▶ **Exercise task**
Put every line of the entries below into a Markdown table with two columns, Row for the row number and Line for the line itself. Leave out blank lines.

▶ **Input for this task**
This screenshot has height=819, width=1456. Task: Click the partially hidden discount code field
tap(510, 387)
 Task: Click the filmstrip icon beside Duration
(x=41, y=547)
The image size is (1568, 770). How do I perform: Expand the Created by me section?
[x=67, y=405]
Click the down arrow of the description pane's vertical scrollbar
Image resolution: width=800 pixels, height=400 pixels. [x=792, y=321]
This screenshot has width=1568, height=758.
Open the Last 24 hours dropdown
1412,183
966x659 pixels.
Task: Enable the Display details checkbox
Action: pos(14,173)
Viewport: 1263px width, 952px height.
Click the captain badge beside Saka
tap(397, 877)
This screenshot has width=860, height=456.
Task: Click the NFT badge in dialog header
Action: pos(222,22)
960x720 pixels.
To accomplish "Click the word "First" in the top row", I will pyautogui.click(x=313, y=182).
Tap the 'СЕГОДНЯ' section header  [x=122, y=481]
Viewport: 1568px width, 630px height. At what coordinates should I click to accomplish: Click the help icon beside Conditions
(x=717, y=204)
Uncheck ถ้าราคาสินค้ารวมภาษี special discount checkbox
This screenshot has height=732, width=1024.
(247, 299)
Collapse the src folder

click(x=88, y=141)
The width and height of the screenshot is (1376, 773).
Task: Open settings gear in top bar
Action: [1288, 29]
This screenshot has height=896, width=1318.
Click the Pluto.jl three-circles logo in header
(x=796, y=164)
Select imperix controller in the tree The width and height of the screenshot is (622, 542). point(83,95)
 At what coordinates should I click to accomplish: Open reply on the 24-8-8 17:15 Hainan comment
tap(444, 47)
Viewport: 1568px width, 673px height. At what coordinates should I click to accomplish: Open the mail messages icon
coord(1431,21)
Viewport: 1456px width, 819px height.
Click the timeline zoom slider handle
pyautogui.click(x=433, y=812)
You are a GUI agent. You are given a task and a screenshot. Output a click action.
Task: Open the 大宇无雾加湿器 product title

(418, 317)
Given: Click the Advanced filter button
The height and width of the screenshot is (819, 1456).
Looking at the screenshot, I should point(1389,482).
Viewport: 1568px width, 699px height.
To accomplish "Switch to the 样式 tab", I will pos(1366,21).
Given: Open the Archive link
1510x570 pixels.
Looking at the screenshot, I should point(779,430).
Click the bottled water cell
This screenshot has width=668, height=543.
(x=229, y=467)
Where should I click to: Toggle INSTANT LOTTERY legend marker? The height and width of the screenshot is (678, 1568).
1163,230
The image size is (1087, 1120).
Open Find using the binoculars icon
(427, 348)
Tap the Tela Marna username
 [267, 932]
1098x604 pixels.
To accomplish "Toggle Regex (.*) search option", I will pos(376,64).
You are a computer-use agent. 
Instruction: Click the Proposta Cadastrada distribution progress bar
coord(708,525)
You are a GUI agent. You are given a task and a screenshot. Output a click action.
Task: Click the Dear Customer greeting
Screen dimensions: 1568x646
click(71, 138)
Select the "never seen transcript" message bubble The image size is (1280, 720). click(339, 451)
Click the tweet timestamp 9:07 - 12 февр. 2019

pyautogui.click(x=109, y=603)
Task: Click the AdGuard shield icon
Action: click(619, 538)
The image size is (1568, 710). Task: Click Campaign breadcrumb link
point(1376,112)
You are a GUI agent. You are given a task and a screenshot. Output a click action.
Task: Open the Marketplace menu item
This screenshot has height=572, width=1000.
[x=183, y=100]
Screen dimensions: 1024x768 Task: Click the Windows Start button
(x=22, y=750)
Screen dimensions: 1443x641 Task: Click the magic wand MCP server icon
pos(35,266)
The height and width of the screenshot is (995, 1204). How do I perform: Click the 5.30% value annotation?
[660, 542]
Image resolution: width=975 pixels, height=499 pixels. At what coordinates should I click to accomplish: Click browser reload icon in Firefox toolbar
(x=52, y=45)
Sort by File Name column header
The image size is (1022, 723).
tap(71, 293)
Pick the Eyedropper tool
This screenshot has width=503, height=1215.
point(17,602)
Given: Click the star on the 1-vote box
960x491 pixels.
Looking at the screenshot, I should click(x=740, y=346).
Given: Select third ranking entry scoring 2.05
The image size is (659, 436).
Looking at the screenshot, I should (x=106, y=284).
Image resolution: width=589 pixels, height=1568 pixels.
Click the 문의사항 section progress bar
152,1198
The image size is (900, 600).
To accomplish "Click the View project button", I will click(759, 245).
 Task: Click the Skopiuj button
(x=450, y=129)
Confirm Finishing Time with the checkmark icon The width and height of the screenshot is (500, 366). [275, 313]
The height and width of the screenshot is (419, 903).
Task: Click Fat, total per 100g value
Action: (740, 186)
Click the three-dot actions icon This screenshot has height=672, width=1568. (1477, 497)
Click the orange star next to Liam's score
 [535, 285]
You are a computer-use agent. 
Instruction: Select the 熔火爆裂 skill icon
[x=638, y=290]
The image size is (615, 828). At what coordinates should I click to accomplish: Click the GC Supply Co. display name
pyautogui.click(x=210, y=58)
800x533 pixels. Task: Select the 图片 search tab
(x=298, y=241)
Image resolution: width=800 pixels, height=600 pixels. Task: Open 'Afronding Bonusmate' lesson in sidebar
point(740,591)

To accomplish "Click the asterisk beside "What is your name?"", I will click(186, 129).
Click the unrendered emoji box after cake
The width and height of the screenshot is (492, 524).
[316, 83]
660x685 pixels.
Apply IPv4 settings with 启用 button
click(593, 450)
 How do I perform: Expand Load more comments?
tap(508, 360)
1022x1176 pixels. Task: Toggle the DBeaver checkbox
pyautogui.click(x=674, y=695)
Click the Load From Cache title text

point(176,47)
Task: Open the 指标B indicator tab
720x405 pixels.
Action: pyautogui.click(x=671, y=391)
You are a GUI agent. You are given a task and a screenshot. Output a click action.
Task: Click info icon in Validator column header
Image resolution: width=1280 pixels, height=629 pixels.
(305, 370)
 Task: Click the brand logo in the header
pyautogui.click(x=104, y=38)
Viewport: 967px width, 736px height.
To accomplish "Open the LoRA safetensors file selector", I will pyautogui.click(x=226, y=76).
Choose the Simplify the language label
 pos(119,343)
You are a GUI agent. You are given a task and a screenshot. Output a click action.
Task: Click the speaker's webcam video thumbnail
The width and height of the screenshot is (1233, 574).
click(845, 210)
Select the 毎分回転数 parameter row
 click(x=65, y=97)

▶ **Complete output**
| Row | Line |
|---|---|
| 1 | This screenshot has height=819, width=1456. Task: Click the partially hidden discount code field |
| 2 | tap(510, 387) |
| 3 |  Task: Click the filmstrip icon beside Duration |
| 4 | (x=41, y=547) |
| 5 | The image size is (1568, 770). How do I perform: Expand the Created by me section? |
| 6 | [x=67, y=405] |
| 7 | Click the down arrow of the description pane's vertical scrollbar |
| 8 | Image resolution: width=800 pixels, height=400 pixels. [x=792, y=321] |
| 9 | This screenshot has width=1568, height=758. |
| 10 | Open the Last 24 hours dropdown |
| 11 | 1412,183 |
| 12 | 966x659 pixels. |
| 13 | Task: Enable the Display details checkbox |
| 14 | Action: pos(14,173) |
| 15 | Viewport: 1263px width, 952px height. |
| 16 | Click the captain badge beside Saka |
| 17 | tap(397, 877) |
| 18 | This screenshot has width=860, height=456. |
| 19 | Task: Click the NFT badge in dialog header |
| 20 | Action: pos(222,22) |
| 21 | 960x720 pixels. |
| 22 | To accomplish "Click the word "First" in the top row", I will pyautogui.click(x=313, y=182). |
| 23 | Tap the 'СЕГОДНЯ' section header  [x=122, y=481] |
| 24 | Viewport: 1568px width, 630px height. At what coordinates should I click to accomplish: Click the help icon beside Conditions |
| 25 | (x=717, y=204) |
| 26 | Uncheck ถ้าราคาสินค้ารวมภาษี special discount checkbox |
| 27 | This screenshot has height=732, width=1024. |
| 28 | (247, 299) |
| 29 | Collapse the src folder |
| 30 | click(x=88, y=141) |
| 31 | The width and height of the screenshot is (1376, 773). |
| 32 | Task: Open settings gear in top bar |
| 33 | Action: [1288, 29] |
| 34 | This screenshot has height=896, width=1318. |
| 35 | Click the Pluto.jl three-circles logo in header |
| 36 | (x=796, y=164) |
| 37 | Select imperix controller in the tree The width and height of the screenshot is (622, 542). point(83,95) |
| 38 |  At what coordinates should I click to accomplish: Open reply on the 24-8-8 17:15 Hainan comment |
| 39 | tap(444, 47) |
| 40 | Viewport: 1568px width, 673px height. At what coordinates should I click to accomplish: Open the mail messages icon |
| 41 | coord(1431,21) |
| 42 | Viewport: 1456px width, 819px height. |
| 43 | Click the timeline zoom slider handle |
| 44 | pyautogui.click(x=433, y=812) |
| 45 | You are a GUI agent. You are given a task and a screenshot. Output a click action. |
| 46 | Task: Open the 大宇无雾加湿器 product title |
| 47 | (418, 317) |
| 48 | Given: Click the Advanced filter button |
| 49 | The height and width of the screenshot is (819, 1456). |
| 50 | Looking at the screenshot, I should point(1389,482). |
| 51 | Viewport: 1568px width, 699px height. |
| 52 | To accomplish "Switch to the 样式 tab", I will pos(1366,21). |
| 53 | Given: Open the Archive link |
| 54 | 1510x570 pixels. |
| 55 | Looking at the screenshot, I should point(779,430). |
| 56 | Click the bottled water cell |
| 57 | This screenshot has width=668, height=543. |
| 58 | (x=229, y=467) |
| 59 | Where should I click to: Toggle INSTANT LOTTERY legend marker? The height and width of the screenshot is (678, 1568). |
| 60 | 1163,230 |
| 61 | The image size is (1087, 1120). |
| 62 | Open Find using the binoculars icon |
| 63 | (427, 348) |
| 64 | Tap the Tela Marna username |
| 65 |  [267, 932] |
| 66 | 1098x604 pixels. |
| 67 | To accomplish "Toggle Regex (.*) search option", I will pos(376,64). |
| 68 | You are a computer-use agent.  |
| 69 | Instruction: Click the Proposta Cadastrada distribution progress bar |
| 70 | coord(708,525) |
| 71 | You are a GUI agent. You are given a task and a screenshot. Output a click action. |
| 72 | Task: Click the Dear Customer greeting |
| 73 | Screen dimensions: 1568x646 |
| 74 | click(71, 138) |
| 75 | Select the "never seen transcript" message bubble The image size is (1280, 720). click(339, 451) |
| 76 | Click the tweet timestamp 9:07 - 12 февр. 2019 |
| 77 | pyautogui.click(x=109, y=603) |
| 78 | Task: Click the AdGuard shield icon |
| 79 | Action: click(619, 538) |
| 80 | The image size is (1568, 710). Task: Click Campaign breadcrumb link |
| 81 | point(1376,112) |
| 82 | You are a GUI agent. You are given a task and a screenshot. Output a click action. |
| 83 | Task: Open the Marketplace menu item |
| 84 | This screenshot has height=572, width=1000. |
| 85 | [x=183, y=100] |
| 86 | Screen dimensions: 1024x768 Task: Click the Windows Start button |
| 87 | (x=22, y=750) |
| 88 | Screen dimensions: 1443x641 Task: Click the magic wand MCP server icon |
| 89 | pos(35,266) |
| 90 | The height and width of the screenshot is (995, 1204). How do I perform: Click the 5.30% value annotation? |
| 91 | [660, 542] |
| 92 | Image resolution: width=975 pixels, height=499 pixels. At what coordinates should I click to accomplish: Click browser reload icon in Firefox toolbar |
| 93 | (x=52, y=45) |
| 94 | Sort by File Name column header |
| 95 | The image size is (1022, 723). |
| 96 | tap(71, 293) |
| 97 | Pick the Eyedropper tool |
| 98 | This screenshot has width=503, height=1215. |
| 99 | point(17,602) |
| 100 | Given: Click the star on the 1-vote box |
| 101 | 960x491 pixels. |
| 102 | Looking at the screenshot, I should click(x=740, y=346). |
| 103 | Given: Select third ranking entry scoring 2.05 |
| 104 | The image size is (659, 436). |
| 105 | Looking at the screenshot, I should (x=106, y=284). |
| 106 | Image resolution: width=589 pixels, height=1568 pixels. |
| 107 | Click the 문의사항 section progress bar |
| 108 | 152,1198 |
| 109 | The image size is (900, 600). |
| 110 | To accomplish "Click the View project button", I will click(759, 245). |
| 111 |  Task: Click the Skopiuj button |
| 112 | (x=450, y=129) |
| 113 | Confirm Finishing Time with the checkmark icon The width and height of the screenshot is (500, 366). [275, 313] |
| 114 | The height and width of the screenshot is (419, 903). |
| 115 | Task: Click Fat, total per 100g value |
| 116 | Action: (740, 186) |
| 117 | Click the three-dot actions icon This screenshot has height=672, width=1568. (1477, 497) |
| 118 | Click the orange star next to Liam's score |
| 119 |  [535, 285] |
| 120 | You are a computer-use agent.  |
| 121 | Instruction: Select the 熔火爆裂 skill icon |
| 122 | [x=638, y=290] |
| 123 | The image size is (615, 828). At what coordinates should I click to accomplish: Click the GC Supply Co. display name |
| 124 | pyautogui.click(x=210, y=58) |
| 125 | 800x533 pixels. Task: Select the 图片 search tab |
| 126 | (x=298, y=241) |
| 127 | Image resolution: width=800 pixels, height=600 pixels. Task: Open 'Afronding Bonusmate' lesson in sidebar |
| 128 | point(740,591) |
| 129 | To accomplish "Click the asterisk beside "What is your name?"", I will click(186, 129). |
| 130 | Click the unrendered emoji box after cake |
| 131 | The width and height of the screenshot is (492, 524). |
| 132 | [316, 83] |
| 133 | 660x685 pixels. |
| 134 | Apply IPv4 settings with 启用 button |
| 135 | click(593, 450) |
| 136 |  How do I perform: Expand Load more comments? |
| 137 | tap(508, 360) |
| 138 | 1022x1176 pixels. Task: Toggle the DBeaver checkbox |
| 139 | pyautogui.click(x=674, y=695) |
| 140 | Click the Load From Cache title text |
| 141 | point(176,47) |
| 142 | Task: Open the 指标B indicator tab |
| 143 | 720x405 pixels. |
| 144 | Action: pyautogui.click(x=671, y=391) |
| 145 | You are a GUI agent. You are given a task and a screenshot. Output a click action. |
| 146 | Task: Click info icon in Validator column header |
| 147 | Image resolution: width=1280 pixels, height=629 pixels. |
| 148 | (305, 370) |
| 149 |  Task: Click the brand logo in the header |
| 150 | pyautogui.click(x=104, y=38) |
| 151 | Viewport: 967px width, 736px height. |
| 152 | To accomplish "Open the LoRA safetensors file selector", I will pyautogui.click(x=226, y=76). |
| 153 | Choose the Simplify the language label |
| 154 |  pos(119,343) |
| 155 | You are a GUI agent. You are given a task and a screenshot. Output a click action. |
| 156 | Task: Click the speaker's webcam video thumbnail |
| 157 | The width and height of the screenshot is (1233, 574). |
| 158 | click(845, 210) |
| 159 | Select the 毎分回転数 parameter row |
| 160 |  click(x=65, y=97) |